Son frère, bien moins familiarisé avec les objets présents dans l'armurerie, s'était tourné vers celui qui lui paraissait le plus simple à manipuler : un Blaster/G. Une arme utilisant des champs gravitationnels, permettant de propulser des projectiles lourds ou créer des ondes de choc. Elle pouvait également générer des trous noirs miniatures, capables d'aspirer des objets ou des ennemis à proximité. Le tout résidait dans la gestion de l'arme. Lorsqu'il l'avait saisie de manière tout à fait hasardeuse, Kylburt s'était empressé de lui expliquer son fonctionnement de la manière la plus concise possible. L'urgence du moment n'avait pas permis aux deux hommes d'aller plus loin qu'un simple tutoriel express. Pourtant, le scientifique avait bien pris note des instructions et avait finalement confirmé son choix par un simple hochement de tête, auquel Kylburt avait répondu par une tape amicale sur l'épaule.

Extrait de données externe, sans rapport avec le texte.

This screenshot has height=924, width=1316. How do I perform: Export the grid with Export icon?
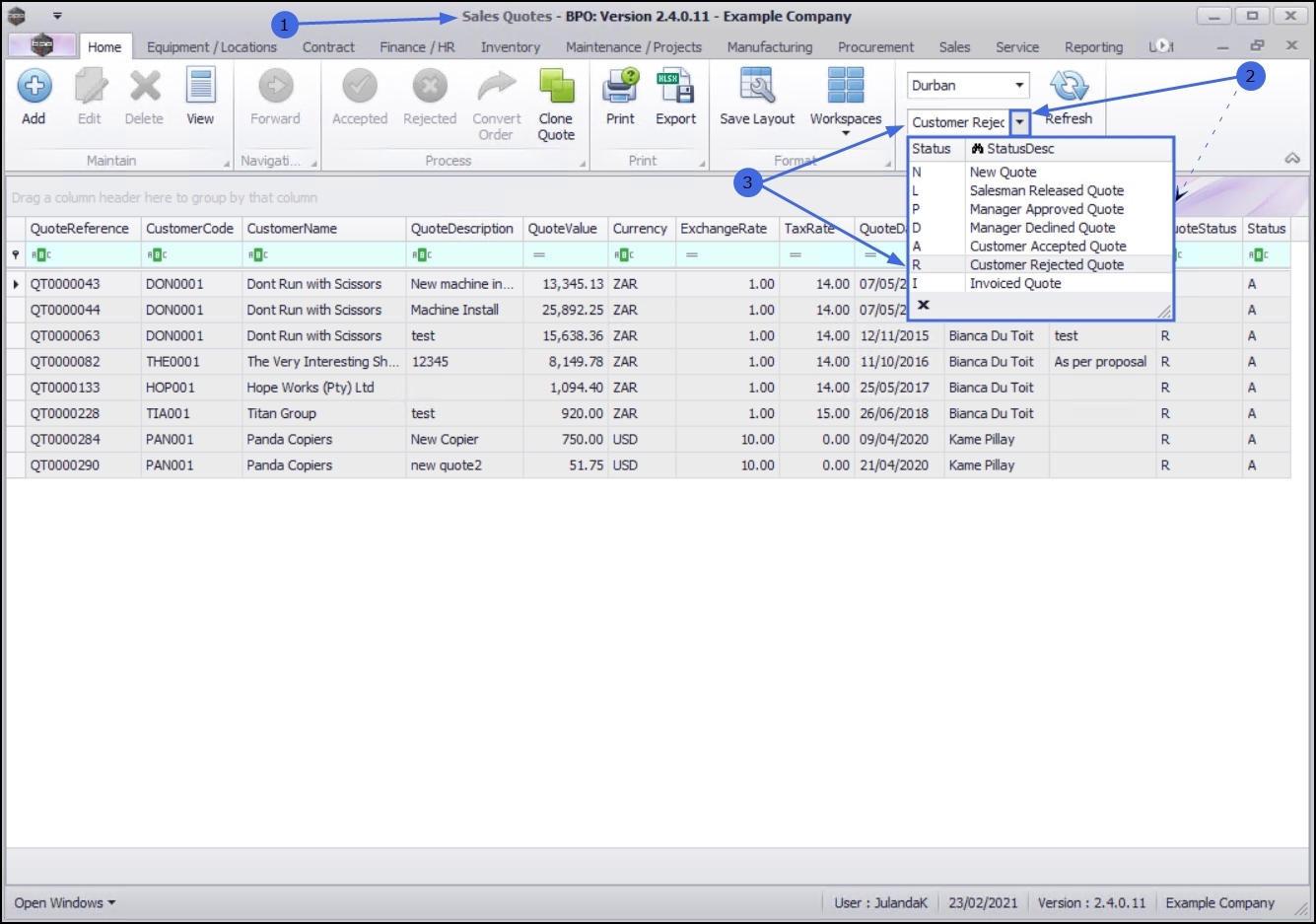point(675,87)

Le prince s'était tourné vers ce qu'il connaissait, une arme qui le rassurait probablement. Un modèle courant à travers l'Univers, qui n'avait plus à faire ses preuves : le gerenda2830. Cette arme était monnaie courante sur de nombreuses planètes. Il s'agissait d'un canon tirant des faisceaux de particules subatomiques. Son principal avantage résidait dans sa précision implacable et sa portée impressionnante.
Le trio se tenait prêt. Bien que le sentiment dominant fût la peur de perdre l'un d'eux, bien plus que celui de gagner la bataille qui se dessinait devant eux.
PIROS – PORTE OUEST
La famille Ristoc, au complet, s'était postée de manière stratégique près du sas de la porte. Leur équipe était la plus nombreuse et, pour cette raison, ils avaient décidé de se répartir en binômes. Binny et Katany occupaient la première ligne, tandis que Dozik et leur mère se tenaient près de l'accès du second sas Ouest. L'aînée de la fratrie vérifiait constamment derrière elle, s'assurant que son frère et leur mère étaient à une distance sécuritaire. Tamy, la plus âgée, possédait une expérience bien plus grande, tandis que Dozik restait le moins aguerri, il ne devait pas se tenir devant. Sa sœur se tenait droite à ses côtés, résolue à ne pas flancher. Binny, émue, admirait sa détermination. Lors de leur escale sur leur planète natale, plusieurs de ses connaissances, qu'elle avait revues, n'avaient pas tari d'éloges sur l'entraînement exceptionnel de sa cadette. Sortie en tête de l'académie de Toké, la capitale, avec les meilleurs résultats de son groupe, elle était une référence dans les arts du combat. Et la voilà maintenant, prête à mettre en pratique des années de dévouement.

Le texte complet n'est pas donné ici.